Être
« Quand je vois que je ne suis rien, c’est la sagesse. Quand je vois que je suis tout, c’est l’amour. Et entre les deux, ma vie s’écoule… »
— Nisargadatta Maharaj
Par-delà toutes les dualités relatives que l’on peut formuler, il en existe une, absolue, qui les embrasse toutes : le vide et le plein, le rien et le tout, ou encore le couple de l’unité et de la dualité lui-même.
Cette magnifique phrase — typiquement non-dualiste, mais qui, du fait de la nature même du langage, nous apparaît sans doute comme telle — joue de cette ultime tension ontologique.
« Quand je vois que je ne suis rien, c’est la sagesse. »

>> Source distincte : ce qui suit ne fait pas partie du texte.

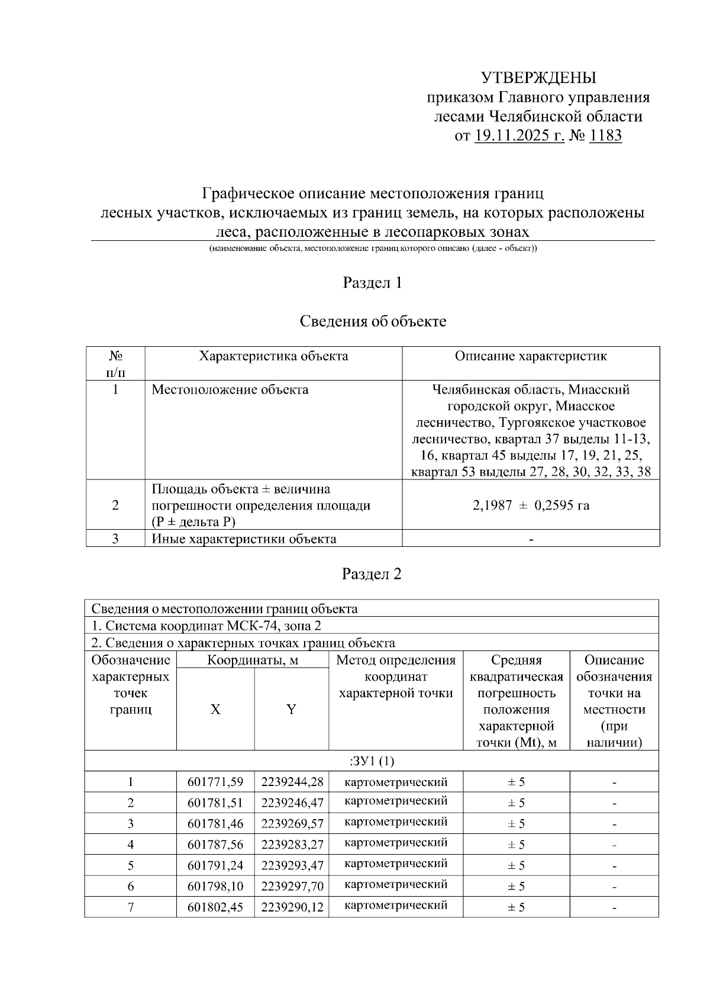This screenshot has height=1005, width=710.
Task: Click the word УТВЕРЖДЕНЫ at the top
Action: pos(538,78)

Ici, Nisargadatta évoque l’expérience de la vacuité : lorsque nos attachements tombent, lorsqu’on comprend que notre identité propre — voire nos identités, les innombrables masques que l’on revêt — n’est qu’une construction, on découvre que, fondamentalement, « Je » n’ai pas d’identité propre. « Je » ne suis personne. Cet état de détachement, de désengagement identitaire, pourrait-on dire, correspond à la sagesse parce qu’il met fin à l’idée d’un soi limité. C’est une unité vécue, au-dedans.

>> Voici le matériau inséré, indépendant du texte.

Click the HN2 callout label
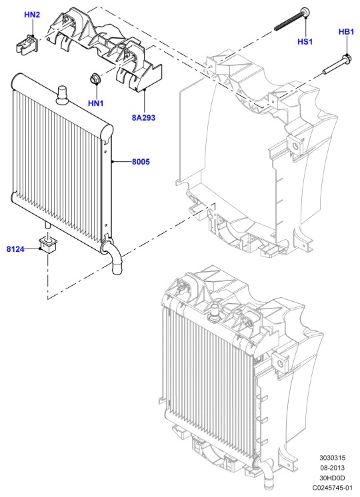pos(32,15)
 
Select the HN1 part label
pos(96,103)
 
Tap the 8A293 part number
pos(144,118)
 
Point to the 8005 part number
pos(141,162)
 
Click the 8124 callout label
pos(15,249)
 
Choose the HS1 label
pos(305,41)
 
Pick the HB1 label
pos(347,32)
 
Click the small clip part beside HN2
pos(26,43)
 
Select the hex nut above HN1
pos(94,79)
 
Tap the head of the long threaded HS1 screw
pos(305,12)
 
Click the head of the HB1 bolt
pos(346,59)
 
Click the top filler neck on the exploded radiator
pos(62,95)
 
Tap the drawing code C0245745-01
pos(333,487)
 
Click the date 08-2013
pos(333,468)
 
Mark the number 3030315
pos(333,458)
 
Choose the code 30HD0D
pos(333,478)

« Quand je vois que je suis tout, c’est l’amour. »
De l’autre côté, lorsqu’on dépasse ce sentiment de limitation et parce que nous ne nous sentons donc plus limités à une forme particulière, on peut également expérimenter la plénitude d’être toute chose. On se reconnaît dans l’arbre, dans l’autre, dans le monde, dans l’Univers entier. Cette reconnaissance n’est bien sûr pas de nature intellectuelle — ou plutôt, pas seulement. Elle est vécue comme une expérience immédiate, directe, éternelle. Et c’est ce que Nisargadatta appelle l’amour : l’absence de séparation entre soi et le reste, l’unité vécue, au-dehors.
« Et entre les deux, ma vie s’écoule… »
Et c’est ainsi que la vie se joue entre ces deux pôles. Le détachement, le rien, le vide, la transcendance, le « n’être personne » d’une part. Et la totalité, l’amour, l’immanence, l’« être toute chose » d’autre part.

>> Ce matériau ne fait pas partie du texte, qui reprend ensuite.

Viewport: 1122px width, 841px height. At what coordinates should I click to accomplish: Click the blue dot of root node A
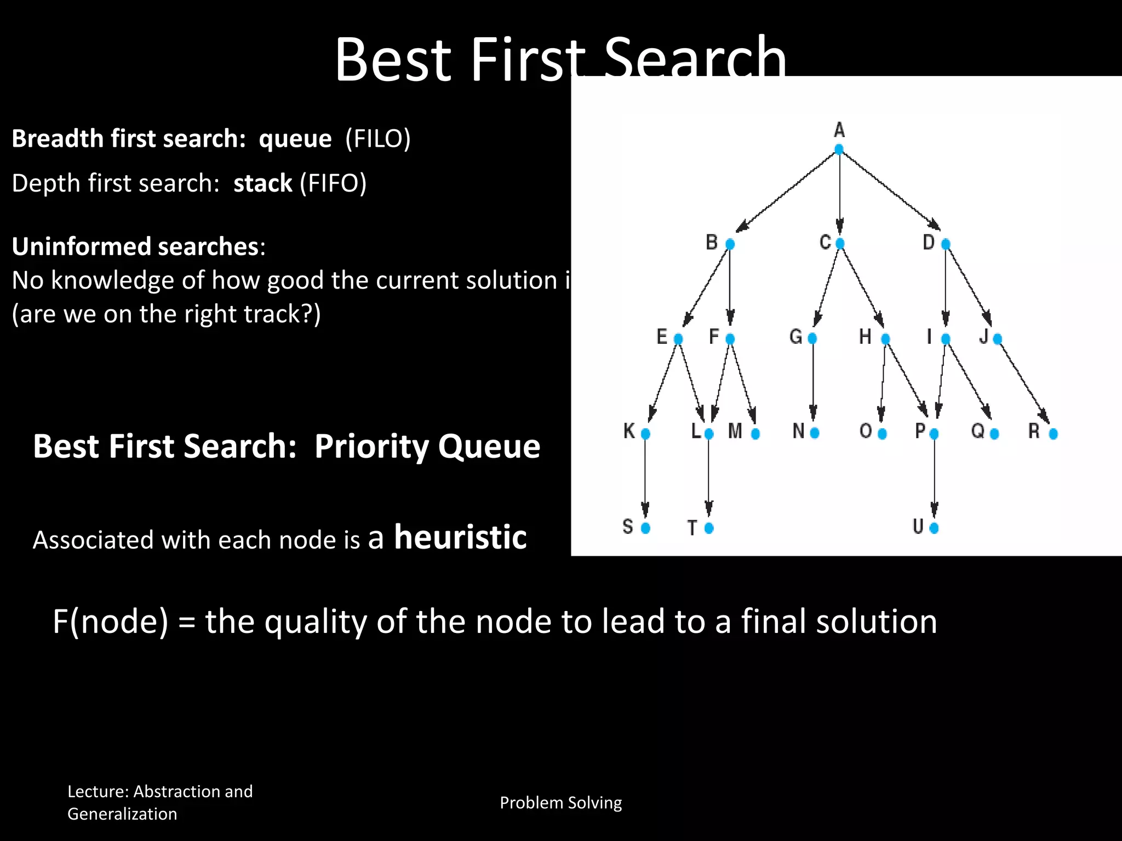point(839,149)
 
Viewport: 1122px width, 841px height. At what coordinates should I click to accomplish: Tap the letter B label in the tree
point(711,242)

Nisargadatta ne présente pas ce mouvement comme un choix ou un compromis, mais comme une danse entre les deux, comme une simultanéité vécue — la vie est déjà sagesse et amour en un même geste.
La sagesse permet de revenir à la cause première et libère de l’ignorance ; l’amour nous unit à tout ce qui existe. Et c’est ainsi que la vie s’épanouit en tant que l’un et l’autre à la fois — dans un simple élan de l’Être qui s’efface et se reconnaît à chaque instant.
En fin de compte, il ne reste plus que Cela — un silence, bruyant pour mieux s’éprendre de lui-même.